Net als vele andere barokensembles, werkt ook La Petite Bande een aan reeks cd’s met daarop een cantate-cyclus van Johann Sebastian Bach. La Petite Bande volgt trouw het verloop van de liturgische kalender en met dit dertiende volume is het ensemble bij de paasperiode aangekomen. De cantate die uitgekozen werd voor paaszondag is het langere ‘Oster-Oratorium’, BWV249. Het is niet echt een volwaardig oratorium maar wel een cantate van een omvang die doorsnee cantates overtreft. Cantate BWV 6 ‘Bleib bei uns, denn es will Abend werden’, die Bach op paasmaandag in 1725 schreef, vervolledigt de uitgave.
Zoals steeds werkt Sigiswald Kuijken met een solistische koorbezetting met slechts één zanger per stem. Om die geringe vocale bezetting te compenseren, wordt ook het aantal strijkers tamelijk beperkt gehouden. La Petite Bande speelt dus met twee eerste en twee tweede violen, een alt, een cello (da spalla, een instrument dat Sigiswald Kuijken als een van de weinigen ter wereld bespeelt) en twee bassen.

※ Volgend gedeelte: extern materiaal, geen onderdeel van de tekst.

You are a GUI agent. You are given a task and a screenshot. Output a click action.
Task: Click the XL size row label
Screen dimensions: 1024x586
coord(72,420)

Het hart van het paasoratorium is de aria ‘Seele, deine Spezereien’, een elf minuten durende dialoog die gevoerd wordt tussen traverso en sopraan Yeree Suh. Suh is een betrekkelijk nieuwe naam in La Petite Bande’s cantatereeks maar maakt meteen een goede indruk met een uitvoering die een degelijk stijlbesef aan een gezonde dosis muzikaliteit combineert. Het blijft erg mooi om te horen hoe ze een natuurlijk melodieverloop kan combineren met een grondige aandacht voor Bachs harmonisaties, waardoor dissonanten, vertragingen en interessante akkoorden op een heel vanzelfsprekende manier in de verf worden gezet. Tenor Christoph Genz is dan wel weer een vaste waarde bij de Kuijkens maar komt op deze cd wat afgevlakt over. De baspartij die Jan Van der Crabben voor zijn rekening neemt, klinkt erg verstaanbaar en is voorzien van een gezond gevoel voor dramatiek.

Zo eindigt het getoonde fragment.